Those four
little words have rung in my head for the past five years…”you’re just a housewife”.
It all started when The Spouse and I wanted to purchase a –new to us- vehicle. We did a bit of research and found a make and
model that we really liked, as well as a dealership within an hour’s drive that
carried what we wanted. So off we went
to test drive and purchase this wonderful new vehicle that actually had some
space! After the test drive and a small
chat between The Spouse and I, we sat down to do the paperwork. Now, at this point in our marriage The Spouse
had been the “breadwinner” or “earner of the bacon” for roughly two
years. I was still adjusting to society’s
opinion of housewives, you all know the one, the “you don’t do anything all day” opinion. As well as my own internal struggle over what
I wanted to do with myself when I “grew
up” versus what members of my family felt I “should” do.

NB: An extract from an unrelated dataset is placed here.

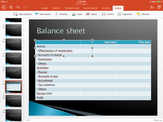Tap the back arrow in the top-left corner
Screen dimensions: 163x122
coord(4,7)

Mind you all these things were
floating around in my head as The Spouse slides the paperwork over to me to
fill out since he wanted both our names on the car title.
As I reach
for the pen the car salesman stops me and says “Do you have a part-time job or something?” “Umm…no, I stay home with the children”. And then he reached into his desk and pulled
out the dreaded verbal dagger: “Oh…you’re
just a housewife; we won’t need you to fill out anything.” Just…a…housewife. The Spouse persisted on getting me to sign,
but the man assured him it would be “easier”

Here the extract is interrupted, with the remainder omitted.